Já as exportações de soja somaram 55,1 milhões de toneladas no acumulado do ano.

O Arco Norte concentrou 38,5% dos embarques da oleaginosa, enquanto o Porto de Santos respondeu por 36,8%. Paranaguá participou com 14,2% e São Francisco do Sul movimentou 4,5% do volume exportado.

Importações de fertilizantes recuam e preocupam mercado

O levantamento da Conab também aponta desaceleração nas importações brasileiras de fertilizantes.

Entre janeiro e maio deste ano, o país internalizou 15,05 milhões de toneladas, abaixo das 15,27 milhões registradas no mesmo intervalo de 2025.

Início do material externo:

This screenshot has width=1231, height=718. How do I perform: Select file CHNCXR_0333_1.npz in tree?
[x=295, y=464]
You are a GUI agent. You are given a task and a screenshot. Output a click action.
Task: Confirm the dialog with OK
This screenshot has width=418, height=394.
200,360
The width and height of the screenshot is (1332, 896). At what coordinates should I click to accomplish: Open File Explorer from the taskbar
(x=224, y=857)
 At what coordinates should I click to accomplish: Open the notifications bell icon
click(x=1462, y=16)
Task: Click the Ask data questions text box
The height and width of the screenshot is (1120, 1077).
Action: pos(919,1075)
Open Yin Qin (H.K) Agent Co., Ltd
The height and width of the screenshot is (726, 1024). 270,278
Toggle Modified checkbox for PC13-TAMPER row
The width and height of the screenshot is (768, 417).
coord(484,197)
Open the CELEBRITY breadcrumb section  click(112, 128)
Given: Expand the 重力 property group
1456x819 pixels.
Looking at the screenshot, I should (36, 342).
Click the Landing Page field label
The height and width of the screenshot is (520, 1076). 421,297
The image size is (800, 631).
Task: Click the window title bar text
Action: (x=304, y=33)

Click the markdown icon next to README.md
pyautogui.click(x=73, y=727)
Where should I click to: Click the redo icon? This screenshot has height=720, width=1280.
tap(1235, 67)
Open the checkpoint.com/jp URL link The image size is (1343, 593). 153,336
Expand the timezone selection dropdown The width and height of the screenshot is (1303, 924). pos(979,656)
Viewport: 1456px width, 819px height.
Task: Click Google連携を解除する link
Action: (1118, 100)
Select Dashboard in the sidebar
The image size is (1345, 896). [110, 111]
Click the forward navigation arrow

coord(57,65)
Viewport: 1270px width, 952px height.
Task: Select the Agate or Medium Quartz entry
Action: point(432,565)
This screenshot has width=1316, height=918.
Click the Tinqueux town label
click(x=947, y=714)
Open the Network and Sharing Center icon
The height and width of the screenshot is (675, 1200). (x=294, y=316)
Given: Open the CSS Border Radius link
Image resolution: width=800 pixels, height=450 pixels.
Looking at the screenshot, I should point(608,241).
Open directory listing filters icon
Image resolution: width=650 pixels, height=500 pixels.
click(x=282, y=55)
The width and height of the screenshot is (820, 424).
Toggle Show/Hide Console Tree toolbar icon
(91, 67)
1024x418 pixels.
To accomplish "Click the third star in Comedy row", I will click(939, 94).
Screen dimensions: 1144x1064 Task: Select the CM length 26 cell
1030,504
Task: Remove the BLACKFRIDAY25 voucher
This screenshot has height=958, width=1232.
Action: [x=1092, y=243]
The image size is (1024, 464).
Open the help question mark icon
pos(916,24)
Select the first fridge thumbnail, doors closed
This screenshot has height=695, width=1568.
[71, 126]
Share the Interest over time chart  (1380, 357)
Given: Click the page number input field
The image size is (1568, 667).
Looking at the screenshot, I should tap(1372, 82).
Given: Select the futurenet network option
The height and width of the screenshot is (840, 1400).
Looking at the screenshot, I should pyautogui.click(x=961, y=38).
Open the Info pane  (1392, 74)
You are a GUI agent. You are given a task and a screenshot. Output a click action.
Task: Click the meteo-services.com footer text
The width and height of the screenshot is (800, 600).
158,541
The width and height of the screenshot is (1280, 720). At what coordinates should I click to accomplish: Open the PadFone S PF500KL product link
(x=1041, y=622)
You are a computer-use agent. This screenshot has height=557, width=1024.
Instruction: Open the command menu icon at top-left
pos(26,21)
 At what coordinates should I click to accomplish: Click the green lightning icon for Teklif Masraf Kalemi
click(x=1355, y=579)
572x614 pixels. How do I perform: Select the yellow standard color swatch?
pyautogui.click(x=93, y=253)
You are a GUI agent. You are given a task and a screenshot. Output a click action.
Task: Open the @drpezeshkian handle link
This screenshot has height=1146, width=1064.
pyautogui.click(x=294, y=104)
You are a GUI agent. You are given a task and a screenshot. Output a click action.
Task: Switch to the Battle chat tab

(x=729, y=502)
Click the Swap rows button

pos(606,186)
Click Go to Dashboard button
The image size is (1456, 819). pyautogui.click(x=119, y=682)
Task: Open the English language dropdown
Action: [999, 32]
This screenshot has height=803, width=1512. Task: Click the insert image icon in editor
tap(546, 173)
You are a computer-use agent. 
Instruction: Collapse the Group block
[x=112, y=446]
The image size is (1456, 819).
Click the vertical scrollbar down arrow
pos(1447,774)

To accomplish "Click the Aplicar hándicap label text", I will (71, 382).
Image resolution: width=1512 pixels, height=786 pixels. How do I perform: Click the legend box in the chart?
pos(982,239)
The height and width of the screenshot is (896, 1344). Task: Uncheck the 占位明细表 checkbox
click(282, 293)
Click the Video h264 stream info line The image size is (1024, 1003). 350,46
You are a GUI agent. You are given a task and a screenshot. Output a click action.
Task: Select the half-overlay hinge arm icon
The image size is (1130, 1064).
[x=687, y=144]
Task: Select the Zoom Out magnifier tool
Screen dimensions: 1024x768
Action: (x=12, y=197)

Segundo a Companhia, o mercado continua atento aos elevados preços dos fertilizantes, às incertezas geopolíticas envolvendo o Oriente Médio e aos possíveis impactos climáticos do fenômeno El Niño, que pode intensificar temperaturas e alterar o regime de chuvas no segundo semestre, aumentando os riscos para a produção agrícola mundial.

Além da análise dos fretes, o Boletim Logístico reúne informações sobre exportações, importações de insumos e a movimentação dos estoques públicos administrados pela Conab por meio de transportadoras contratadas em leilões eletrônicos.